## TEXTO FORNECIDO
____

Para o relator, as políticas de ações afirmativas
da UnB resultam num ambiente acadêmico plural e diversificado e servem para
superar distorções sociais historicamente consolidadas. "O reduzido número
de negros e pardos que exercem cargos ou funções de relevo em nossa sociedade,
seja na esfera pública, seja na privada, resulta da discriminação histórica que
as sucessivas gerações de pessoas pertencentes a esses grupos têm sofrido,
ainda que na maior parte das vezes de forma camuflada ou implícita. Os
programas de ação afirmativa em sociedades em que isso ocorre, entre as quais a
nossa, são uma forma de compensar essa discriminação, culturalmente arraigada,
não raro praticada de forma inconsciente e à sombra de um Estado
complacente", ressaltou o relator.

____

## BLOCO DE DADOS
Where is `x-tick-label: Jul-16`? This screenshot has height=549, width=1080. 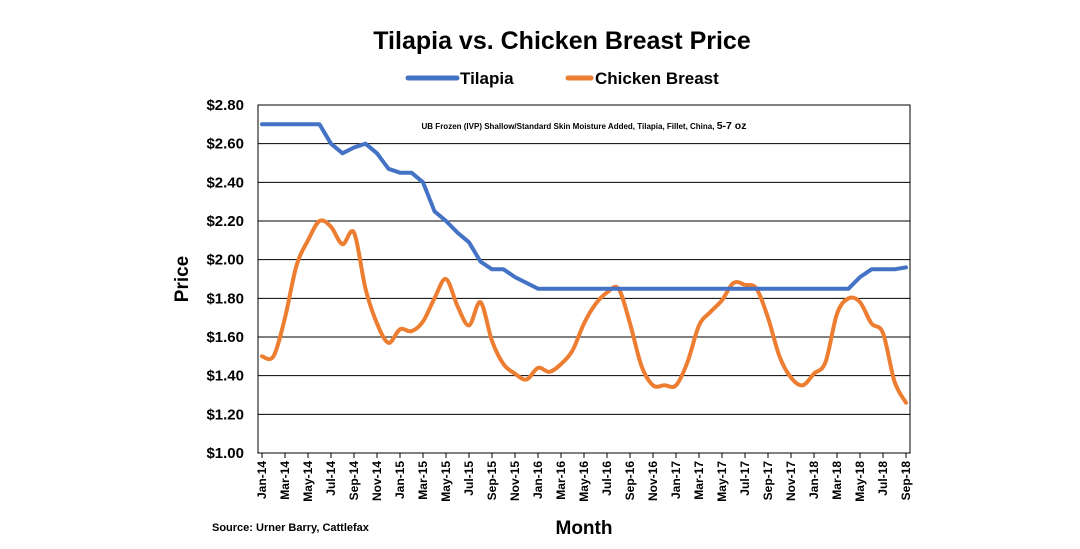
x-tick-label: Jul-16 is located at coordinates (607, 478).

____

## EXERCÍCIO A
Traduza para o inglês, por favor, esta frase do texto fornecido: "Para o relator, as políticas de ações afirmativas da UnB resultam num ambiente acadêmico plural e diversificado e servem para superar distorções sociais historicamente consolidadas."
## EXERCÍCIO B
Responda às perguntas abaixo com base no texto fornecido.
(i) Segundo o relator, de que resulta o reduzido número de negros e pardos em cargos ou funções de relevo?
(ii) De que forma essa discriminação ocorre na maior parte das vezes?
(iii) O que são os programas de ação afirmativa, na visão do relator?
## EXERCÍCIO C
Reescreva de forma mais curta o parágrafo do texto fornecido que começa com "Para o relator", mantendo seus fatos principais.

## RESPOSTA ESCRITA A
According to the rapporteur, UnB's affirmative action policies result in a plural and diverse academic environment and serve to overcome historically entrenched social distortions.

## RESPOSTA ESCRITA B
(i) Resulta da discriminação histórica sofrida pelas sucessivas gerações de pessoas pertencentes a esses grupos.
(ii) De forma camuflada ou implícita.
(iii) São uma forma de compensar essa discriminação, culturalmente arraigada.

## RESPOSTA ESCRITA C
Para o relator, as ações afirmativas da UnB criam um ambiente acadêmico plural e ajudam a superar distorções sociais históricas. Ele afirmou que a baixa presença de negros e pardos em cargos de relevo, públicos ou privados, decorre de uma discriminação histórica, em geral camuflada ou implícita. Segundo ele, esses programas compensam essa discriminação culturalmente arraigada, muitas vezes inconsciente e tolerada por um Estado complacente.